Tasks to complete
1. From the final projects description, list every option it names for handling missing data.
2. Reproduce the passage of the final projects description that opens with the words "Final Projects" and closes with "in June/July, 2023.".

Selected extract

Final Projects
Students will work in small groups of 3-4 students on a month-long data science project. The goal of the project is for the participants to practice and apply the machine learning models and techniques taught during the two weeks on real health data. In general, we do not anticipate that the grades for each group member will be different. However, we reserve the right to assign different grades to each group member based on peer assessments (see below). This project would serve as prerequest for the Deep Learning Short Course that will be organised in June/July, 2023.
Project Prompt
You and your team of data scientists were hired by a company to gain insights on the dataset in your assigned prompt.
-
Perform any necessary data pre-processing and cleaning, and document your steps. Depending on the prompt you are assigned, this may involve transforming variables, creating new variables, and merging data frames. In particular, you may need to make some decisions on how to handle missing data, such as removing rows or columns with a significant amount of missing observations, creating an “unknown” category, or replacing/imputing the missing values. You do not need to develop a rigorous process or cite references, but please briefly justify your choices.

Data section
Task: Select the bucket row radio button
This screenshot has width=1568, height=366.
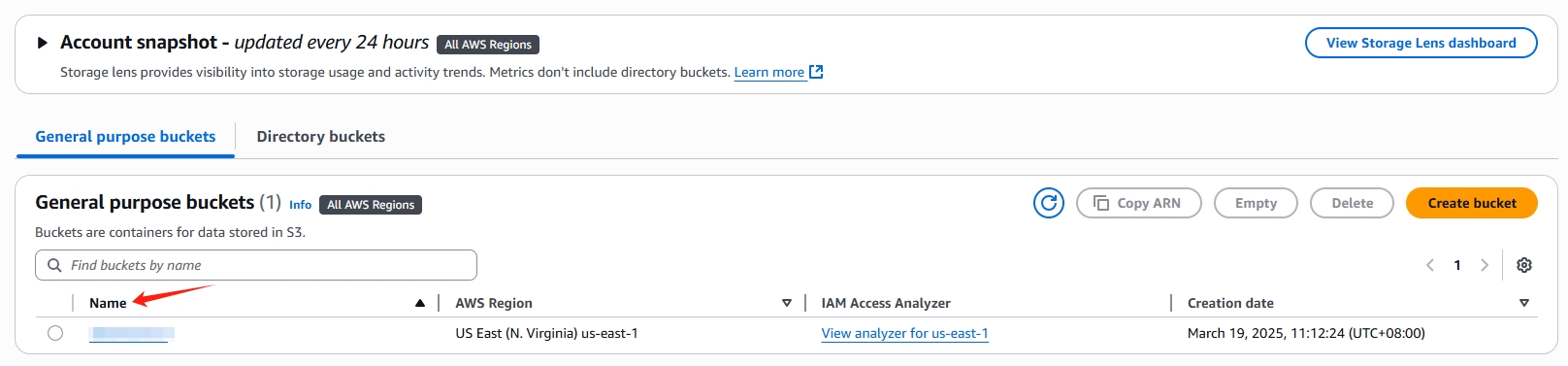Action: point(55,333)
* * *
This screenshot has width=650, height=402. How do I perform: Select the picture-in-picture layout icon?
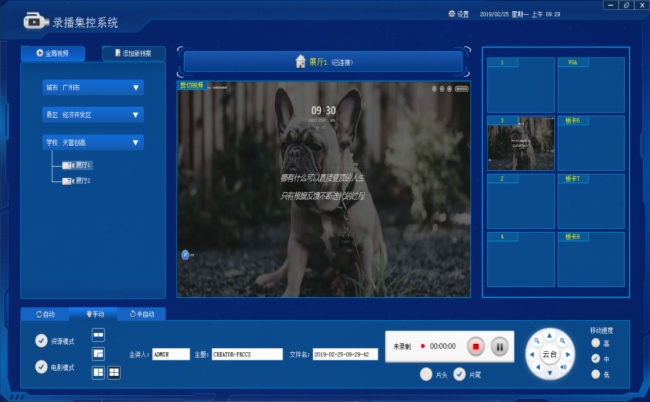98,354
---
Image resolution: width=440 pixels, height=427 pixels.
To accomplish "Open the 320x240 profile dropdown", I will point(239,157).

Your responses
1.
- Removing rows or columns with a significant amount of missing observations
- Creating an “unknown” category
- Replacing/imputing the missing values

2.
Final Projects
Students will work in small groups of 3-4 students on a month-long data science project. The goal of the project is for the participants to practice and apply the machine learning models and techniques taught during the two weeks on real health data. In general, we do not anticipate that the grades for each group member will be different. However, we reserve the right to assign different grades to each group member based on peer assessments (see below). This project would serve as prerequest for the Deep Learning Short Course that will be organised in June/July, 2023.